Xinjiang Lamian serves noodles as long as your arm
Chinese
If there's anything better than eating fresh handmade noodles as long as your arm in a sweet, heartfelt restaurant I wasn't able to think what it might be on the recent Sunday I filled up at Xinjiang Lamian.
This speedy, simple little eatery puts a very personal spin on the food of Xinjiang, in north-west China.
Owner Victor Zhang grew up in Urumqi, much closer to Mongolia and Kazakhstan than Beijing. His uncle owned a restaurant and passed on secrets that Victor incorporated into his own dishes.
He also draws on family traditions – the chives his father grew in pots back home, the cucumber salad his mother made – and the multicultural mix of his vast inland birthplace, home to the oppressed Uighur minority as well as more than a dozen other ethnic groups.
Xinjiang is famous for wheat noodles, stretched and boiled to order. Lamb is a key ingredient, as is cumin, reflecting the Silk Road positioning of Xinjiang.
These emblematic elements star on a menu that zooms from soups to skewers to stir-fries and the famous "big-pan chicken" stew.
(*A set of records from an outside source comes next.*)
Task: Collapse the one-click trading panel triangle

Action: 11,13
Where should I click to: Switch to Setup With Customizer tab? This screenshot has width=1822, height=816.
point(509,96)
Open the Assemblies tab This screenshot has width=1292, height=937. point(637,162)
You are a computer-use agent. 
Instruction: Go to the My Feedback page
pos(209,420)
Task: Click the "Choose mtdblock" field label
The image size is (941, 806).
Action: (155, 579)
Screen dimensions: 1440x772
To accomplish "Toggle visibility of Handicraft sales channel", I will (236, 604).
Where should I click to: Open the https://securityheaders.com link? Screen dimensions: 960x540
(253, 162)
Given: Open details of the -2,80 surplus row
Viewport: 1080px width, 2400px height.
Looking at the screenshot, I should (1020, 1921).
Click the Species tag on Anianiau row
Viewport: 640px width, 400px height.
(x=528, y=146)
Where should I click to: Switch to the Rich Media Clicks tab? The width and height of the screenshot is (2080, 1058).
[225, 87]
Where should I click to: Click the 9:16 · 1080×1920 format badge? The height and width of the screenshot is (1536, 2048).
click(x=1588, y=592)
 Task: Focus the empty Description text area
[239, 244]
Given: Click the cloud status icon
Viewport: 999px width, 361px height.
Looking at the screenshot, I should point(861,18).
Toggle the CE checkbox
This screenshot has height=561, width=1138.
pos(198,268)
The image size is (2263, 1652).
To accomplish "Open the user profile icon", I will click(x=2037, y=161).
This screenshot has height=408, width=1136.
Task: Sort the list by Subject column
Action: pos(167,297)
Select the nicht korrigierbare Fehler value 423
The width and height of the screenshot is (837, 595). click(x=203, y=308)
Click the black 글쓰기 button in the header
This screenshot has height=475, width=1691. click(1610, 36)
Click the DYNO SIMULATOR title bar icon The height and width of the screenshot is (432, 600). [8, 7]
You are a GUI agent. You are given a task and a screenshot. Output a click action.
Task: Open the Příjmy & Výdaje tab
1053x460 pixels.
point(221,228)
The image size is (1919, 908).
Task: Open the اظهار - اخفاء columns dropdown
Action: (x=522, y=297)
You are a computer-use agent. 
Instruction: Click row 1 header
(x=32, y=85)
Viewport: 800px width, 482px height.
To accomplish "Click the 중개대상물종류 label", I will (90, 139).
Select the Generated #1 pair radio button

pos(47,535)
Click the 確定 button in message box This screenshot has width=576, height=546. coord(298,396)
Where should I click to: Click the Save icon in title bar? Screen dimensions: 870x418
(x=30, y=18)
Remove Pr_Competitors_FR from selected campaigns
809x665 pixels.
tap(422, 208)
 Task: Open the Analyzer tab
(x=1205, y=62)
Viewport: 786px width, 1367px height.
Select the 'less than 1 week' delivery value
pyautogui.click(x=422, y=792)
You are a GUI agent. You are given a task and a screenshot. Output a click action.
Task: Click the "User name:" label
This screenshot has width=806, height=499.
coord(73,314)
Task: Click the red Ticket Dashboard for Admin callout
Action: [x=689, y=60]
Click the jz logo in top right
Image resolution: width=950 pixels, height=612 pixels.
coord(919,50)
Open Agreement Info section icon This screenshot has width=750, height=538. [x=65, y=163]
And of course, noodles. Zhang's favourite is the version tossed with fragrant chives and sliced lamb. Beg for scissors if the bouncy metre-long noodles seem determined to slither into your lap rather than your mouth.
Charcoal-grilled lamb skewers are cumin-dusted and delicious. Tiger salad – with cucumber, coriander, spring onions, housemade chilli oil and sesame dressing – is a cool, fresh foil for the meat.
Supple dumplings are filled with lamb and cabbage: they're great with black vinegar and chilli.
Xinjiang Lamian opened mid-2020, a tricky time for CBD ventures. It's been tough.
But as the city revives and people rediscover the joy of going out for noodles, it's surely time for many more Melbourne-bound trips to Xinjiang.